Holcomb: It’s a big, weird album. We took off a year to work on it and kind of said to ourselves that there’s no rules, let’s make the songs long and go all-out. The first song on the album’s 15 minutes long, so that should give you some idea about where we’re headed. But we’re not trying to blow anybody’s minds or do anything that’s so original; we’re trying to write music that sounds fun and that we have fun playing. I don’t know what causes that kind of mystique that surrounds us — but I don’t mind, because it helps sell records!

FGPO: You do a lot of clinics as well. What appeals to you about that?

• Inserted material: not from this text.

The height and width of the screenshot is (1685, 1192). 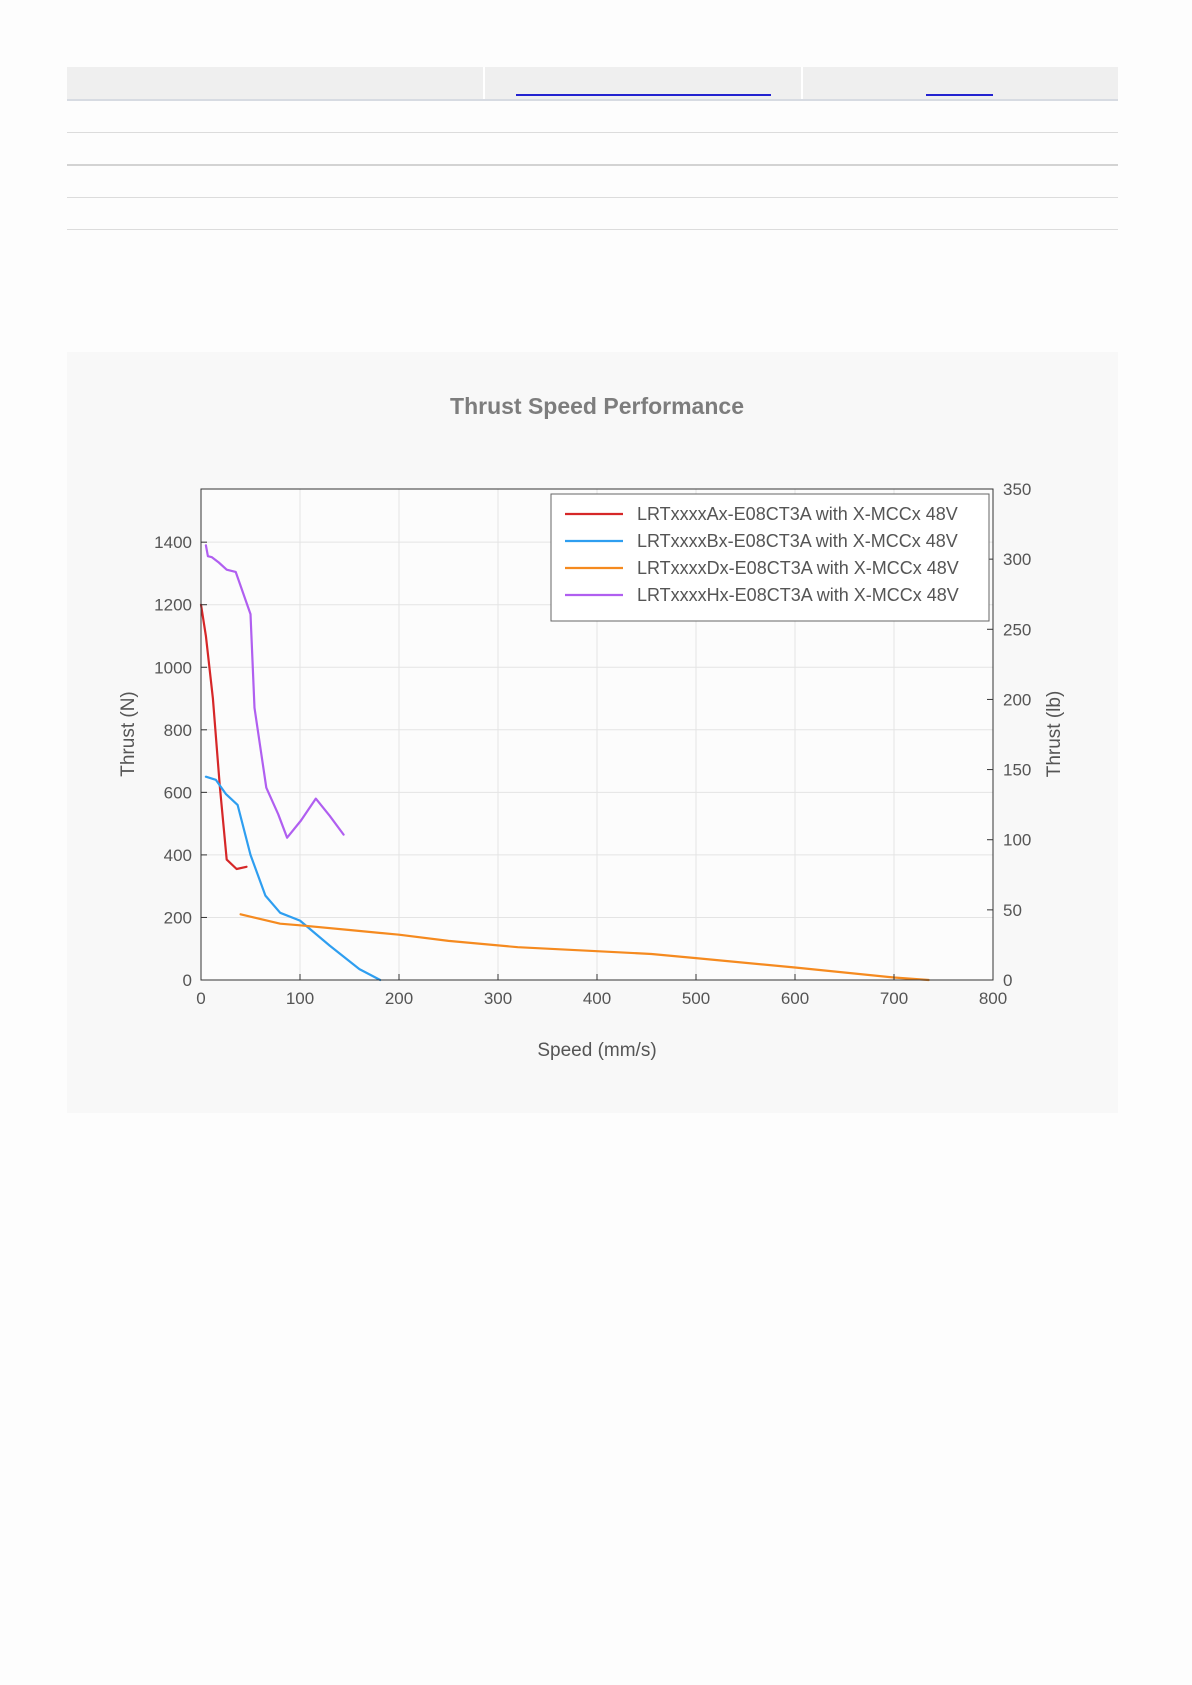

Holcomb: I was intimidated at the beginning, so I had to figure out how to do it best. At first I got a bunch of questions about the music industry and then I started to get a bunch of questions about the technology we utilize in Periphery and then I got questions about theory on the songwriting. I developed my routine based off the questions I got at the very beginning, so now I think I’ve got it down to this sort of scheme where I touch on all those aspects to an extent. And, of course, playing songs and meeting people and getting in front of people and answering any questions they have is great. There’s no shortage of curiosity about our music.

FGPO: What’s on your wish list of things to do?

Holcomb: I’d like to release 10 albums. I’d like to get to that point in my career where I can look back and say that the catalog of music I’ve released exceeds that of some of my favorite bands. I was thinking about Pantera the other day, when someone was playing their music; They only have five or six albums as the classic Pantera, and we have five or six now. It’s hard for me to wrap my head around the idea that we have an equal number of albums compared to legends like that. So I would like to keep this going and have a fan base that sticks with us for years. That would be really nice.

FGPO: Do you have a solo album in you?

Holcomb: Well, I have a side project with Misha called Haunted Shores, and we have a lot of fun with that. That’s a project where we get to have our cake and eat it, too. Periphery has a very high standard, which is why it takes so long to make an album. It’s a democracy, five opinionated members that each have to put our stamp on it. With Haunted Shores it’s Misha and I having fun with thrash, fast, unrelenting music. One day maybe I’ll think about another project, but right now I’m pretty satisfied.